Pavle Jurišić Šturm (1848 – 1922) was a Serbian general most known for commanding the Serbian 3rd Army in World War I. Born in Prussian Silesia, of ethnic Sorb (Slavic) origin, he and his brother moved to Serbia and joined the Serbian army. Šturm was one of the most important commanders in the Serbian army in World War I, especially during its first two years, the time when his 3rd army was main support either for the 2nd army during the battle of Cer, or for the 1st army during the battle of Kolubara.
He and his brother Eugene (Evgenije) finished the royal Prussian military academy in Breslau (Wrocław), and participated in the Franco-Prussian War.

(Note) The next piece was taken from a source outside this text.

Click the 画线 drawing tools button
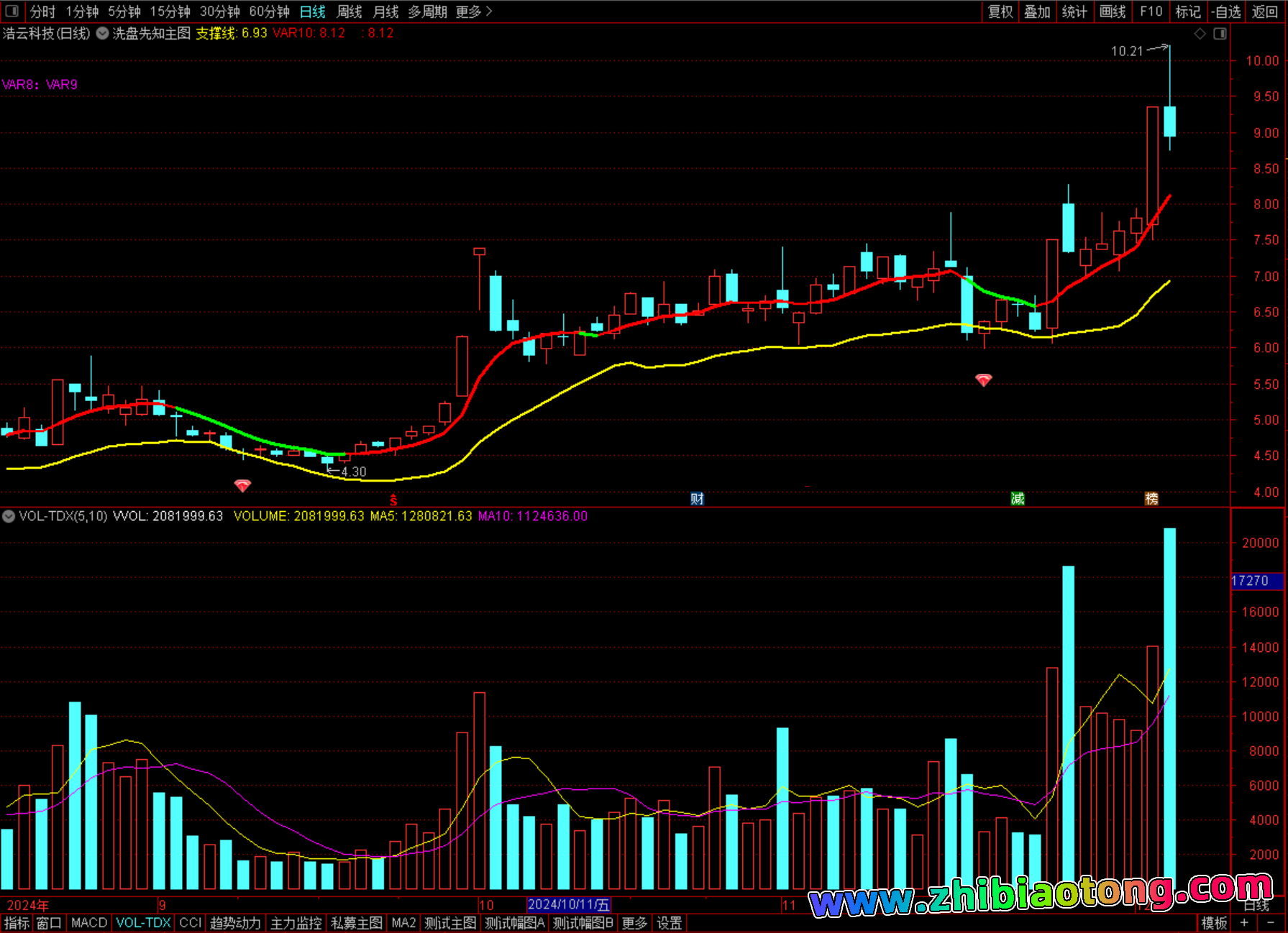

They later resigned their commissions and moved to the Principality of Serbia, prior to the Serbian–Ottoman War (1876–78), in order to lecture at the Serbian Military Academy in Belgrade. With the outbreak of the war, the two brothers joined the Serbian Army as volunteers. He also fought in the Serbo-Bulgarian War (1885) as commander of a regiment.
He fell in love with Serbia instantly, marrying a Serbian woman. In order to become naturalized, he changed his name into Pavle Jurišić-Šturm in 1876. Pavle being a cognate of Paulus, and Jurišić being derived from a modulated translation of the word “charge” (sturm in German, juriš in Serbian). He kept his German last name as an alias (“Šturm”).

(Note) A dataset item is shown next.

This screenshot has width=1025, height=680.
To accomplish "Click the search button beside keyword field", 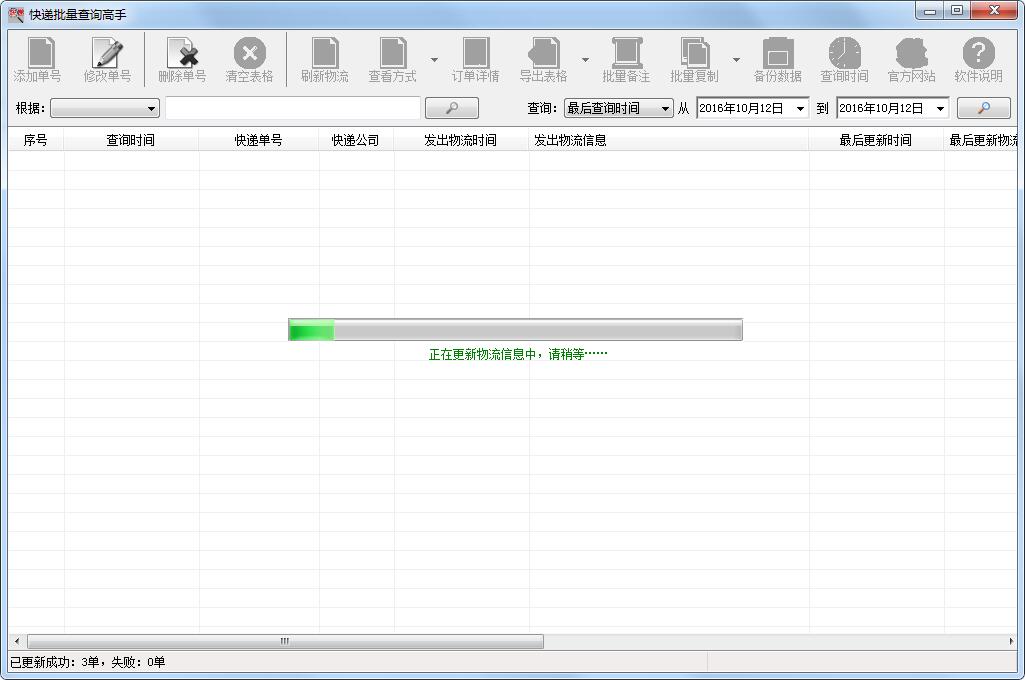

In the Balkan Wars (1912-13) he was the General of the Drina Division, which distinguished itself at the Battle of Kumanovo.
As commander of the Third Serbian Army, he participated in all major battles in the Serbian theater in World War I, from Cer and Kolubara, then retreated over frozen Albania, and the participation of the Serbian Army on the Salonika Front. Here, his army fought in the Battle of Kajmakcalan, suffering many casualties. After this battle Sturm was replaced at the head of the Third Army by Miloš Vasić in October 1916. He was sent to Russia to assist the commander of the Serbian Volunteer Corps. In early 1917, he returned over Japan to Thessaloniki, where he was appointed Chancellor of the Order of the Crown, a job he held until the end of the war.
After years of peace that followed, Šturm stayed in Serbia and remained in its army with the rank of general. He died in 1922 at his home in Belgrade.